- [PROBLEM REQUIREMENTS]: Give every entry again precisely as it appears.

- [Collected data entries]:

######

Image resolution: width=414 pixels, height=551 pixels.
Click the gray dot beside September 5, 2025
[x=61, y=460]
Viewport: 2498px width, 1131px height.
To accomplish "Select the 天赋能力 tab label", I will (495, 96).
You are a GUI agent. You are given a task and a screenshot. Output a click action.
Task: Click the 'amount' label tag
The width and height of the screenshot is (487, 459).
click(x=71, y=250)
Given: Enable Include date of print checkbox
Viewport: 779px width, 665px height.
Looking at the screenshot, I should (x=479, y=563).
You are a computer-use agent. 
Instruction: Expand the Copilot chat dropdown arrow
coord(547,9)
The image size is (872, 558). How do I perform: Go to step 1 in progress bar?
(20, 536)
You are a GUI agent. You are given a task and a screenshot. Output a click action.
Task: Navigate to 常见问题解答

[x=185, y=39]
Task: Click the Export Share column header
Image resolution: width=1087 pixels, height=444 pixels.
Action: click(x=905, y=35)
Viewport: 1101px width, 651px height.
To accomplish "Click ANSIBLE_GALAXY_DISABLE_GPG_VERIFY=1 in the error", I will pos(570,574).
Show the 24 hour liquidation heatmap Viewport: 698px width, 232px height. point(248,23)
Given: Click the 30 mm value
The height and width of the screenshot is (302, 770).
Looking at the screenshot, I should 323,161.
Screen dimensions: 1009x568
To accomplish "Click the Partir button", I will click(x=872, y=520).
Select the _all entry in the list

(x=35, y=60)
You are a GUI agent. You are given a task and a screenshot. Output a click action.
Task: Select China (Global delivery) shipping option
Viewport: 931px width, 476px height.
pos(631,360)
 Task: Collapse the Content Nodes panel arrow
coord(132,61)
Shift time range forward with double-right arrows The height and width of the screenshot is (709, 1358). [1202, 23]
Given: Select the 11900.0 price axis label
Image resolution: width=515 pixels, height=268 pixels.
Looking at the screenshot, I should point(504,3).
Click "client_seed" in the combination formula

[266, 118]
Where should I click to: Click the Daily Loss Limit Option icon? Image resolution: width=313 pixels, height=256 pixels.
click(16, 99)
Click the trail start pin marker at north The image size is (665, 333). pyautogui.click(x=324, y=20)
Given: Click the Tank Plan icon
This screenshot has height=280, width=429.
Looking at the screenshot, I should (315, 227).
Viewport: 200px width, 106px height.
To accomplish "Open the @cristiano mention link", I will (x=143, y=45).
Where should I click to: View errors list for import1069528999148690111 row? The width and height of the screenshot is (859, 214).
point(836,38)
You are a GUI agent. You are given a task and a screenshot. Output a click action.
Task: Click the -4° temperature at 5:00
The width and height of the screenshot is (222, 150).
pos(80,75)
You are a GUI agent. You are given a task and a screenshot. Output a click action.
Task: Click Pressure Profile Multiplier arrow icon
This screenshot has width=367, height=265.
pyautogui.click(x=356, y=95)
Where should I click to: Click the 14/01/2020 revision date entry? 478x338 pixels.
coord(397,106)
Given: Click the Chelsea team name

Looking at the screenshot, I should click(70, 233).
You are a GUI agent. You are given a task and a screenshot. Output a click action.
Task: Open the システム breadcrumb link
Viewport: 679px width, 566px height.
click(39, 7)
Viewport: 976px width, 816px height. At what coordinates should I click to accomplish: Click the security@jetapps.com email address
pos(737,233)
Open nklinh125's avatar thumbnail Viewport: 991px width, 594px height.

######

- [RESPONSE TO THIS EXERCISE]:
Image resolution: width=414 pixels, height=551 pixels.
Click the gray dot beside September 5, 2025
[x=61, y=460]
Viewport: 2498px width, 1131px height.
To accomplish "Select the 天赋能力 tab label", I will (495, 96).
You are a GUI agent. You are given a task and a screenshot. Output a click action.
Task: Click the 'amount' label tag
The width and height of the screenshot is (487, 459).
click(x=71, y=250)
Given: Enable Include date of print checkbox
Viewport: 779px width, 665px height.
Looking at the screenshot, I should (x=479, y=563).
You are a computer-use agent. 
Instruction: Expand the Copilot chat dropdown arrow
coord(547,9)
The image size is (872, 558). How do I perform: Go to step 1 in progress bar?
(20, 536)
You are a GUI agent. You are given a task and a screenshot. Output a click action.
Task: Navigate to 常见问题解答

[x=185, y=39]
Task: Click the Export Share column header
Image resolution: width=1087 pixels, height=444 pixels.
Action: click(x=905, y=35)
Viewport: 1101px width, 651px height.
To accomplish "Click ANSIBLE_GALAXY_DISABLE_GPG_VERIFY=1 in the error", I will pos(570,574).
Show the 24 hour liquidation heatmap Viewport: 698px width, 232px height. point(248,23)
Given: Click the 30 mm value
The height and width of the screenshot is (302, 770).
Looking at the screenshot, I should 323,161.
Screen dimensions: 1009x568
To accomplish "Click the Partir button", I will click(x=872, y=520).
Select the _all entry in the list

(x=35, y=60)
You are a GUI agent. You are given a task and a screenshot. Output a click action.
Task: Select China (Global delivery) shipping option
Viewport: 931px width, 476px height.
pos(631,360)
 Task: Collapse the Content Nodes panel arrow
coord(132,61)
Shift time range forward with double-right arrows The height and width of the screenshot is (709, 1358). [1202, 23]
Given: Select the 11900.0 price axis label
Image resolution: width=515 pixels, height=268 pixels.
Looking at the screenshot, I should point(504,3).
Click "client_seed" in the combination formula

[266, 118]
Where should I click to: Click the Daily Loss Limit Option icon? Image resolution: width=313 pixels, height=256 pixels.
click(16, 99)
Click the trail start pin marker at north The image size is (665, 333). pyautogui.click(x=324, y=20)
Given: Click the Tank Plan icon
This screenshot has height=280, width=429.
Looking at the screenshot, I should (315, 227).
Viewport: 200px width, 106px height.
To accomplish "Open the @cristiano mention link", I will (x=143, y=45).
Where should I click to: View errors list for import1069528999148690111 row? The width and height of the screenshot is (859, 214).
point(836,38)
You are a GUI agent. You are given a task and a screenshot. Output a click action.
Task: Click the -4° temperature at 5:00
The width and height of the screenshot is (222, 150).
pos(80,75)
You are a GUI agent. You are given a task and a screenshot. Output a click action.
Task: Click Pressure Profile Multiplier arrow icon
This screenshot has width=367, height=265.
pyautogui.click(x=356, y=95)
Where should I click to: Click the 14/01/2020 revision date entry? 478x338 pixels.
coord(397,106)
Given: Click the Chelsea team name

Looking at the screenshot, I should click(70, 233).
You are a GUI agent. You are given a task and a screenshot. Output a click action.
Task: Open the システム breadcrumb link
Viewport: 679px width, 566px height.
click(39, 7)
Viewport: 976px width, 816px height. At what coordinates should I click to accomplish: Click the security@jetapps.com email address
pos(737,233)
Open nklinh125's avatar thumbnail Viewport: 991px width, 594px height.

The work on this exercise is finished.